The Ninth Circuit issued a decision in late April holding that an employer does not violate the federal Equal Pay Act by paying men and women differently for the same work where their starting pay was determined by their salaries in their previous jobs. The court applied a decades-old precedent in reaching its decision, one that is likely to have little impact on private sector employers in California but that might be helpful to employers elsewhere in the circuit.
The Ninth Circuit’s Decision
In Rizo v. Yovino (854 F.3d 1161 (9th Cir. 2017)), a female math consultant for the Fresno County public schools was paid at the lowest of 10 salary steps for her position when she was hired because her salary in her previous job was less than the lowest salary step. She later learned that a male math consultant for the school system was hired at the second-highest of the 10 salary steps, and that in fact all of the male math consultants in the school district were paid more than her. She sued, and the county moved for summary judgment on the defense under the Equal Pay Act that a pay differential may be justified on “any other factor other than sex.” Under the equal pay law, pay differentials are not unlawful if they are shown to be based on a seniority system, a merit system, a system that measures earnings by quality or quantity of production, or a differential based on any factor other than sex. The county argued that the math consultants’ pay differential was not the result of sex but rather the result of setting starting salaries based on prior salary.
The U.S. district court denied the county’s motion for summary judgment. It determined that prior salary alone can never qualify as a factor other than sex because “a pay structure based exclusively on prior wages is so inherently fraught with the risk … that it will perpetuate a discriminatory wage disparity between men and women … even if motivated by a legitimate business purpose.”

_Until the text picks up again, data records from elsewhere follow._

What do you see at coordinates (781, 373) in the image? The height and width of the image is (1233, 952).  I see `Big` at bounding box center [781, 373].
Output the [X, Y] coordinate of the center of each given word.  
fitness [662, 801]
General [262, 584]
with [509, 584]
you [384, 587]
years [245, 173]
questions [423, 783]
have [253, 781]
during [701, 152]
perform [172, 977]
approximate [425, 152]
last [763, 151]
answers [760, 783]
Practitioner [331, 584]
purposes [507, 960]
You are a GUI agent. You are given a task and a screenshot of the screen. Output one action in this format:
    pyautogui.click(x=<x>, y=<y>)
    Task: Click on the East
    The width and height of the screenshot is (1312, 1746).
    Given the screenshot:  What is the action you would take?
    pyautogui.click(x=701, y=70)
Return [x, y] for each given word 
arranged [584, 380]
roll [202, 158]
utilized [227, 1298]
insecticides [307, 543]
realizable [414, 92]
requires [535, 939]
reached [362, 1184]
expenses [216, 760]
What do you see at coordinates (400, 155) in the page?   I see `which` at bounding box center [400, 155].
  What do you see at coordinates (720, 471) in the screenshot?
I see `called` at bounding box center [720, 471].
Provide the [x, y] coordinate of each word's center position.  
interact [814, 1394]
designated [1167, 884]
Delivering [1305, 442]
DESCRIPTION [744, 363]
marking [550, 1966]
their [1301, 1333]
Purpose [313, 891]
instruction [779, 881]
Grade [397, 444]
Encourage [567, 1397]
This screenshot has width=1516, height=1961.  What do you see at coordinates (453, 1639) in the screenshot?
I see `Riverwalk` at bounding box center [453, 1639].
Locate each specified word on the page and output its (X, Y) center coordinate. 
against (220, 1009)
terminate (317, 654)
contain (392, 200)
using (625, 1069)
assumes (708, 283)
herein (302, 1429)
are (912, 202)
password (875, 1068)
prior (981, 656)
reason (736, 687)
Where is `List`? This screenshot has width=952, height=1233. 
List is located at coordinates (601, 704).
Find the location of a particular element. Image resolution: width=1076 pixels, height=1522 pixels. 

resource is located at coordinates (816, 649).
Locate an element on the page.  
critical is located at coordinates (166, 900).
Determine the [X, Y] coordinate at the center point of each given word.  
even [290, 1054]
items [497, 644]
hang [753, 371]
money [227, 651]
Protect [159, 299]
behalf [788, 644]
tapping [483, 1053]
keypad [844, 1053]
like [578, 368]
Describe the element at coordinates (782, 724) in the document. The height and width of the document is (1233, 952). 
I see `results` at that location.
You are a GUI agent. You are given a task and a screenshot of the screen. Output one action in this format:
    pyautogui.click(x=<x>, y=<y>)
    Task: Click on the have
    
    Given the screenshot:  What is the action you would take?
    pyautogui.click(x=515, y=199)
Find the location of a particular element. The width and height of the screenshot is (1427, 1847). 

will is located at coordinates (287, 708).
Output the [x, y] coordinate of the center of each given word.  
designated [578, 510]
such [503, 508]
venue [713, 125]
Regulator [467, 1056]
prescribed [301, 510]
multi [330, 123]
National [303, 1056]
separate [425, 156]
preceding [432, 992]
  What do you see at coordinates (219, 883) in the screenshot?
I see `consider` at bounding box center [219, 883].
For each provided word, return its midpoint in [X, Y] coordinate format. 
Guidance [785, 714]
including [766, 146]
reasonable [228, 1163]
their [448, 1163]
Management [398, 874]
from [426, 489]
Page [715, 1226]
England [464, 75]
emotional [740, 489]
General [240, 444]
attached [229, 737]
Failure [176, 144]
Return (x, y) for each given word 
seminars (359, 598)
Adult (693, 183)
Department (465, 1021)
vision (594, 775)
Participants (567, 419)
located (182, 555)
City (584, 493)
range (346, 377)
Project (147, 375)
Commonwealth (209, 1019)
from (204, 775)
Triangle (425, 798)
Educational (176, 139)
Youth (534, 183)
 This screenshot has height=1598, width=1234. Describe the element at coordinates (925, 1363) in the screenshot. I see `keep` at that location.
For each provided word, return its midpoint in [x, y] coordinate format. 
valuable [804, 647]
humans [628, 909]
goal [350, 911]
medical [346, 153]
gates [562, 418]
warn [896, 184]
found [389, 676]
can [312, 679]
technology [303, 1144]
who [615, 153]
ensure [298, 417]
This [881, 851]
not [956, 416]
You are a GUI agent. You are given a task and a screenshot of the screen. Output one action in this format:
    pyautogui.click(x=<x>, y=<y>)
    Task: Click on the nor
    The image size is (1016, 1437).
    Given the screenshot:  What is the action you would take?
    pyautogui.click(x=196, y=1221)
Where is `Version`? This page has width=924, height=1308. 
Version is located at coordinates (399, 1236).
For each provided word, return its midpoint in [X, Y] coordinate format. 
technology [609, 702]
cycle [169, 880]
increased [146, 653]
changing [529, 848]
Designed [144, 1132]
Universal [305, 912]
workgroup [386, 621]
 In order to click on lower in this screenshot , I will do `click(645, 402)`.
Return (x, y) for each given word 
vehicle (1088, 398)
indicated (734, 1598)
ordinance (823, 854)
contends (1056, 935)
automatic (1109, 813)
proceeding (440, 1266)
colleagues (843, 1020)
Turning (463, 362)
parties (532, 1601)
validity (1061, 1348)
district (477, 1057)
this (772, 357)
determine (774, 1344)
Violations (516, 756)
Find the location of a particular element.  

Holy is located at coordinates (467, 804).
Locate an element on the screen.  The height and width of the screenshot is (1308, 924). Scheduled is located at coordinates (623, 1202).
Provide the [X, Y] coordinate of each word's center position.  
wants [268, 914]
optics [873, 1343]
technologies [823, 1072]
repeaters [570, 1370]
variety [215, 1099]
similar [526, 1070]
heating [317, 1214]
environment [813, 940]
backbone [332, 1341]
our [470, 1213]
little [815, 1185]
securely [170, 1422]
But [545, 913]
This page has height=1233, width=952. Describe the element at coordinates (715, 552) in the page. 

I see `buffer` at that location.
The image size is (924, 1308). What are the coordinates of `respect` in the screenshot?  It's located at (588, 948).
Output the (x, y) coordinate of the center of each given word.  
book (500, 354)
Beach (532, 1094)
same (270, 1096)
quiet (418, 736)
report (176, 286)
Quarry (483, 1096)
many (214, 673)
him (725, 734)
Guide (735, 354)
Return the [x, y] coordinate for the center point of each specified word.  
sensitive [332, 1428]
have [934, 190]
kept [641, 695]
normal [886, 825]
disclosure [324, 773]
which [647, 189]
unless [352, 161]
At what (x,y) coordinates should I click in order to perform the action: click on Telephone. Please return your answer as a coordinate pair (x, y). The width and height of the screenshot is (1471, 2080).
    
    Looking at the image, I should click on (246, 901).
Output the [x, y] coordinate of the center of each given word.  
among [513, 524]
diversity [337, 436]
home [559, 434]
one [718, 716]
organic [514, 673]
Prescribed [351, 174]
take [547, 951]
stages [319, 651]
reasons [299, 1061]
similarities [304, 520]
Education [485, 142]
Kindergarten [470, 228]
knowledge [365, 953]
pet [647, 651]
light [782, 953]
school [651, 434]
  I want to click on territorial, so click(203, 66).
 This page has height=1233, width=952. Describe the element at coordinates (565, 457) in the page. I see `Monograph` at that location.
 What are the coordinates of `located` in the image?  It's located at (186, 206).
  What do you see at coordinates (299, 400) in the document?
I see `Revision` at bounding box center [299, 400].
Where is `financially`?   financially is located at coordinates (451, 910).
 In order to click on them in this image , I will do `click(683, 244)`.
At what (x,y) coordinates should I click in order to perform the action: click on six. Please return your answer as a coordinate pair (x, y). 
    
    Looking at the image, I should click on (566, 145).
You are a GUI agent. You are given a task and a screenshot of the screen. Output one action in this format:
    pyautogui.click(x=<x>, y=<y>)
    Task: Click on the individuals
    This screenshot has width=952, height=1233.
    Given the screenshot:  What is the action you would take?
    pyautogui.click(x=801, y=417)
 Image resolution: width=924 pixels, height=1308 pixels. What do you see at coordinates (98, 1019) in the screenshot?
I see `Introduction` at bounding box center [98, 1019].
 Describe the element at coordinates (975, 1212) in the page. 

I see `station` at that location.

The Ninth Circuit reversed. It applied a 1982 precedent that held that prior salary can be a factor other than sex that justifies a current salary difference, provided the employer shows that relying on prior salary effectuates some business policy and the employer uses prior salary reasonably in light of its stated purpose as well as its other practices. In other words, prior salary can be used to set starting salary where it makes good business sense and is not unreasonable. The court found no reason not to apply that precedent, and it ordered the case back to the lower court to determine whether the standard set in the earlier case had been met.
Limited Impact on California Employers
The Rizo case is of limited use to California employers because California has its own equal pay statute that was substantially revised effective Jan. 1, 2016. California’s law was changed in several respects to make it more employee-friendly. For example, a plaintiff need only show that jobs subject to comparison are “substantially similar” and not the same, and comparisons may be made across the entire company instead of across only a single establishment.
More specifically, AB 1676, enacted last year and effective Jan. 1, 2017, amended California’s law to state: “Prior salary shall not, by itself, justify any disparity in compensation.” Notably, the preamble to this new statute cited the lower court’s decision in Rizo that the Ninth Circuit reversed. The stated reason for the new law was that historically women tend to be paid less than men and allowing employers to base starting salaries on prior pay only perpetuates wage discrimination. In any event, on account of this statute, private sector employers in California may not set starting salaries solely on the basis of the employee’s prior salary. For the time being, this option is still available to public sector employers, which are not covered by the state’s equal pay law, but this may soon change.
California Has More Legislation on the Horizon
There is legislation (AB 46) currently in the California legislature that would make the state’s equal pay laws applicable to public sector employers. If this legislation becomes law, the Rizo case will have no effect in California.
There is also a bill in the legislature (AB 168) that would prohibit an employer from asking job applicants for their salary history. This bill also would require an employer, upon reasonable request, to provide the pay scale for a position to an applicant for employment. Previous attempts to enact such legislation have not been successful, but that has not prevented legislators from trying yet again.
Pay Equity Litigation Likely the Next New Thing
Almost all states have an equal pay statute, and New York, Maryland and Massachusetts recently have joined California in liberalizing their laws. As a result, an increase in pay equity lawsuits is likely to occur soon, as employer liability under these broadened laws accrues.
In the meantime, employers should conduct self-audits to determine whether wage differentials exist among employees performing the same or similar work and whether they can be defended. Note that California’s law applies to pay differentials based on race and ethnicity as well as sex. If differentials are found that cannot be defended they must be remedied without decreasing the pay of any employee. Such an audit should be conducted with the assistance and at the direction of legal counsel so that the results may be protected by the attorney-client privilege.
Employers also must set compensation based more on objective than subjective criteria, both for new employees and with respect to wage increases for current employees. Purely discretionary raises and bonuses may be difficult to defend if they lead to substantial pay differentials between men and women. Once a tentative pay rate is set for a job, moreover, use caution in deciding whether to pay less — or more — than that rate. Variances will not necessarily be illegal but the justification for them should be articulated in advance with the assistance of legal counsel.